EVX-101 - Therapeutic Rationale

Basis in multi-pronged human data

Depression symptomatology is uniquely human and difficult to model in animal behavioral models. All clinically effective antidepressants were developed based on initial clinical pilot trials and observations. The EVX-101 rationale is similar, based on convergent multi-pronged clinical data.


1. Elevating extracellular serotonin (5-HT) beyond the SSRI/SNRI effect enhances antidepressant efficacy. Multiple clinical reports find that adding a second 5-HTergic compound to antidepressant therapy, to enhance extracellular 5-HT additionally, treats additional patients. Such second 5-HTergic compounds include tryptophan, monoamine oxidase inhibitors, 5-HTP, and methylfolate. Based on available clinical evidence, all such compounds appear effective in augmenting antidepressant efficacy. However, all have drawbacks related to safety, pharmacokinetics, and/or mechanism, which precludes their general clinical use.


2. Evidence that 5-HT deficiency is causal in SSRI/SNRI non-response. CNS metabolomics biomarkers of 5-HT deficiency segregate with poor antidepressant response to SSRI/SNRIs. Conversely, suicidality and co-morbid borderline personality disorder, two conditions associated with CNS 5-HT deficiency, predict poor antidepressant response to SSRI/SNRIs.     


3.  PET imaging: SSRI/SNRIs elevate extracellular 5-HT inconsistently in humans. The serotonin transporter, the main target of SSRI/SNRIs, is just one of many regulators of extracellular 5-HT. In fact, recent human PET imaging data show that chronic SSRI treatment only elevates brain extracellular 5-HT modestly, on average,and not at all in some humans.
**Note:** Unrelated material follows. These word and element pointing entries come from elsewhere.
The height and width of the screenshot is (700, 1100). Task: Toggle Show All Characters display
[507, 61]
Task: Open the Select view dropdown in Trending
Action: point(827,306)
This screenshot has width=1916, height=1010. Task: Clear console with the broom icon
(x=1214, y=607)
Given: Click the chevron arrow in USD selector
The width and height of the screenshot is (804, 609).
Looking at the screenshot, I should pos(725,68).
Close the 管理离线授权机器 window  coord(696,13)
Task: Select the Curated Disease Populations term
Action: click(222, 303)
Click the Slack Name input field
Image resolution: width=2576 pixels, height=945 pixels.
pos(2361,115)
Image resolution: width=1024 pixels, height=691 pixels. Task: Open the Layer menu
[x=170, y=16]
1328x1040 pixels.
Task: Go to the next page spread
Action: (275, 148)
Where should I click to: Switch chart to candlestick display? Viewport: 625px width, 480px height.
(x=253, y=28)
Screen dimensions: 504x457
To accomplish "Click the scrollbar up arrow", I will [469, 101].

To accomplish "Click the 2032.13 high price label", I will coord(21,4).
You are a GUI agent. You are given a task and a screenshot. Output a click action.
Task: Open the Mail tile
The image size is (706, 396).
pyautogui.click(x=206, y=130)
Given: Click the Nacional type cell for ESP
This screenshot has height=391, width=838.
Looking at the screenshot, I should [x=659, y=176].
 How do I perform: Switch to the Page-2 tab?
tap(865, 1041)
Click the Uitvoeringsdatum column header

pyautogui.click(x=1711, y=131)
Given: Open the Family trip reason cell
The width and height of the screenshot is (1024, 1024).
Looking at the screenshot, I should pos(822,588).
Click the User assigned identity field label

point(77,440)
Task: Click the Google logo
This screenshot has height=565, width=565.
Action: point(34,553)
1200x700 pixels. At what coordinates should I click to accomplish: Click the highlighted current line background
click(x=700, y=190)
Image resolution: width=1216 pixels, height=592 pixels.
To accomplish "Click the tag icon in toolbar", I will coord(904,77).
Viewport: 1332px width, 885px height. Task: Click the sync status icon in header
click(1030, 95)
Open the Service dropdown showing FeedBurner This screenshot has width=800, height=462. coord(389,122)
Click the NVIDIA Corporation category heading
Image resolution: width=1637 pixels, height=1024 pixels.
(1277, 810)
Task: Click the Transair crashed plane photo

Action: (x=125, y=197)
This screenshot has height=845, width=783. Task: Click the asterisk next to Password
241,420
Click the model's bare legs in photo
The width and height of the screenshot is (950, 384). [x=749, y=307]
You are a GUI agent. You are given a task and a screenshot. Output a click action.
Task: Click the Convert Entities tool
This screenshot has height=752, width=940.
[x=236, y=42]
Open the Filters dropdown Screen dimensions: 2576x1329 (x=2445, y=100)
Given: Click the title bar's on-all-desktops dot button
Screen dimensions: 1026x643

Further, PET imaging finds that SSRIs short-term may even decrease extracellular 5-HT in the human frontal cortex, likely due to auto-inhibitory feedback. These latter findings could help explain early adverse events and the delayed onset of therapeutic efficacy.       


4.  5-HTP and SSRI synergizes in elevating extracellular 5-HT in humans. Neuroendocrine (cortisol, prolactin) biomarker studies consistently finds that 5-HTP alone is modestly effective in elevating brain extracellular 5-HT. In contrast,  adjunctive 5-HTP strongly augments the extracellular 5-HT elevation produced by SSRIs.


5.  Reports of adjunctive 5-HTP + carbidopa antidepressant effects in humans. Several pilot reports, totalling ~200 subjects, report that adjunctive 5-HTP/carbidopa augments the antidepressant effect of SSRI-like or other 5-HTergic antidepressants.  


6.  5-HTP has a good human safety record. Experimental clinical studies with 5-HTP has been pursued since the 1950s. Thousands of subjects have been dosed with 5-HTP, in doses often exceeding 1g/day, with or without carbidopa, and with or without another 5-HTergic drug. Yet, there are no reports of serotonin syndrome, other serious events, or death associated with 5-HTP (NIH, FDA).       


7.  5-HTP's human half-life and Tmax are too short for a drug. As a rule of thumb, drugs must be dosed at least every two half-lives to maintain steady exposure and efficacy. With a half-life of 2h, 5-HTP would have to be dosed 6 times per day, which is unattaintable in a real-life clinical setting. Further, 5-HTP's rapid absorption (Tmax = 1.5h) and resultant 5-HT spikes is associated with gastrointestinal and other side effects. 


8.  Extracellular 5-HT elevation must be sustained for antidepressant efficacy in humans. In previously depressed patients treated to remission with an SSRI, SNRI, or another 5-HTergic antidepressant, acutely reversing the extracellular 5-HT elevation causes acute relapse,  within hours. This demonstrates that the antidepressant effect is directly sustained in real time by the elevation in extracellular 5-HT.


9.  Advanced SR delivery technologies can transform the drug-properties of fast pharmacokinetics compounds. Over the last decades, slow-release drug delivery technologies have been implemented that can markedly improve the therapeutic potential of short-acting compounds. Examples of such compounds include nifedipine, L-DOPA/carbidopa, venlafaxine, dimethyl fumarate, minocycline, methylphenidate, and niacin.